The relay tripped on inrush current immediately after the collector breaker closed. Figure 1a is the oscillography captured by the relay during such an event.

The top set of traces is the measured primary phase current. The second set of traces is the absolute value of the secondary phase current along with the pickup of the high set instantaneous phase overcurrent element (50P1). Review of Figure 1a reveals the following:

  • The current magnitude for all three phases is high enough to trip.
  • A-phase current is the lowest magnitude (that is, total content).
  • The third trace shows the second harmonic content in A-phase over the entire event.
  • The current momentarily drops out on all three phases over the course of the event.

Figure 1b shows the actual amount of fundamental and second harmonic current per phase.

Figure 1b: Fundamental vs. Second Harmonic Content

SECOND HARMONIC BLOCKING LOGIC

Figure 2 is the relay second harmonic blocking logic.
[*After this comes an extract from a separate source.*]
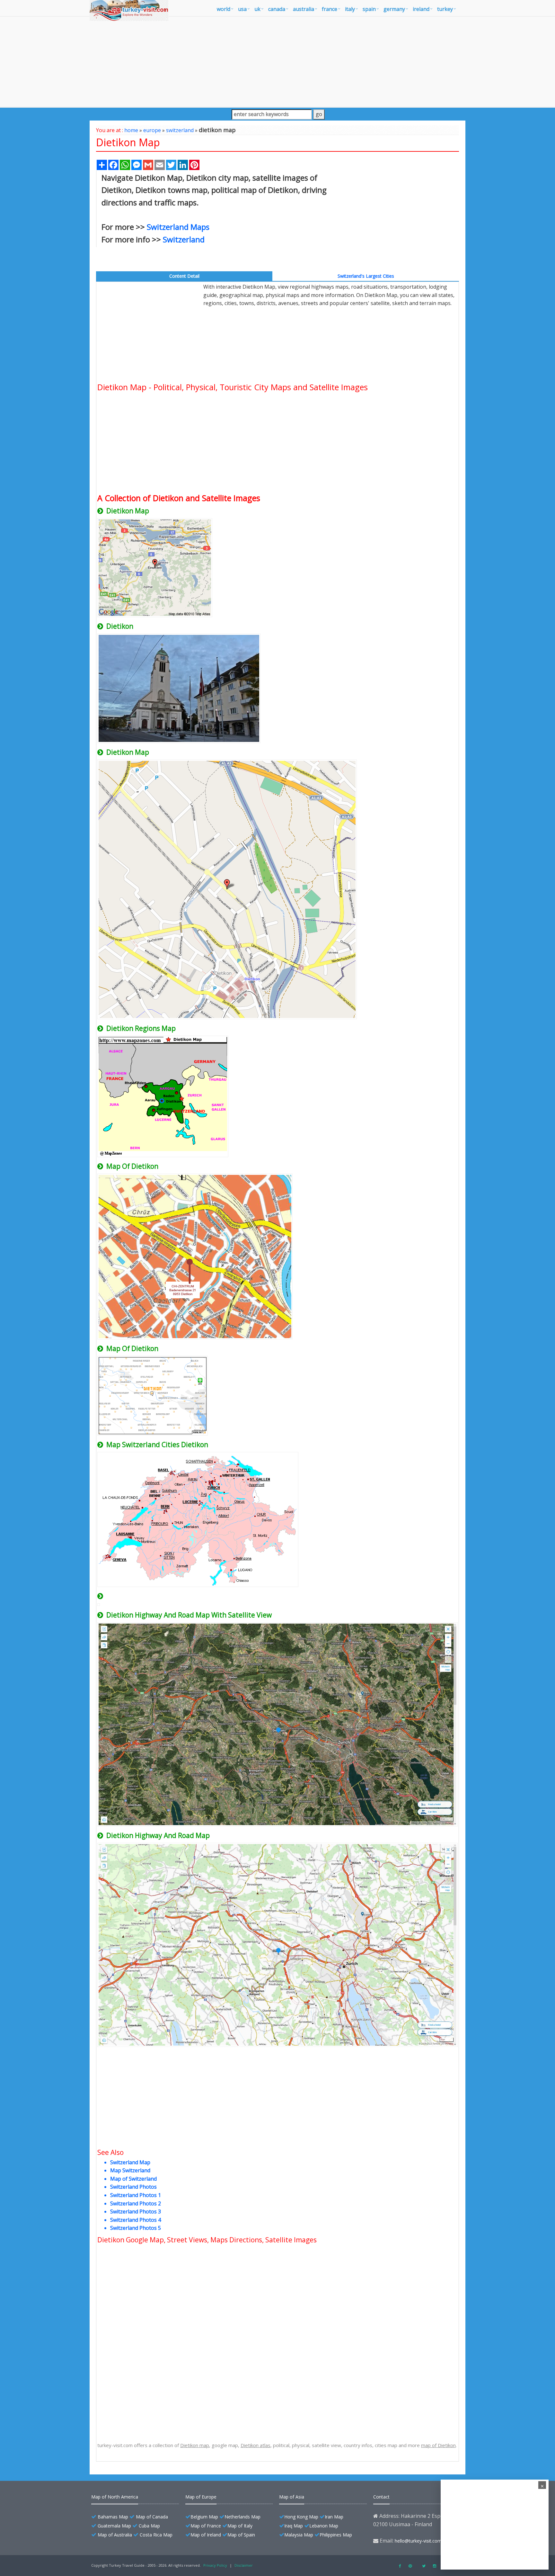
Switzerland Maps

Figure 2: Second Harmonic Blocking Logic

Set EHBL2P to Y to enable second harmonic blocking. Use the NOT HBL2T relay word bit in the 67P1TC torque equation to prevent the instantaneous high set phase overcurrent element from operating during inrush. The typical default pickup setting for HBL2P is 10% (that is, the ratio of second harmonic current magnitude to the fundamental current magnitude per phase).

The blocking relay word bit for a phase asserts when the torque-control equation HBL2TC evaluates to logical 1, and if the second harmonic content of that particular phase (for this example, IAHC2 for A-phase) exceeds the adjustable pickup threshold HBL2P for the pickup time delay HBL2PU. The output de-asserts once the output is asserted, if the second-harmonic content falls below the threshold for the dropout time delay HBL2DO. If any of the phase outputs asserts, relay word bit HBL2T also asserts.

Set the second harmonic blocking to assert for the lowest level of second harmonic content. Use a small time delay on pickup to ride through the periods of dropout.

HARMONIC CONTENT ANALSYS

The harmonic analysis processes data in units of integer cycles. So the minimum range needed to capture between the two cursors in the oscillography shown in Figure 1a is one cycle. Grabbing a little over one cycle of data towards the end of the inrush signature provides the lowest case scenario for harmonic content (Figure 3). 

Figure 3: Cursor Placement

You can see for this specific event (Figure 4) that the values for all phases exceed the 10% threshold, which meets our criteria. Figure 4 shows that phase C is the actual lowest at 27.6%.

Figure 4: Second Harmonic Content

CONCLUSION

A numerical feeder protection relay would trip when a collector feeder breaker is closed due to inrush at a solar PV site. This article demonstrates how to use harmonic blocking to prevent this unwanted tripping. 

Steve Turner is in charge of system protection for the Fossil Generation Department at Arizona Public Service Company in Phoenix. Steve worked as a consultant for two years, and held positions at Beckwith Electric Company, GEC Alstom, SEL, and Duke Energy, where he developed the first patent for double-ended fault location on overhead high-voltage transmission lines and was in charge of maintenance standards in the transmission department for protective relaying. Steve has BSEE and MSEE degrees from Virginia Tech University. Steve is an IEEE Senior Member and a member of the IEEE PSRC, and has presented at numerous conferences.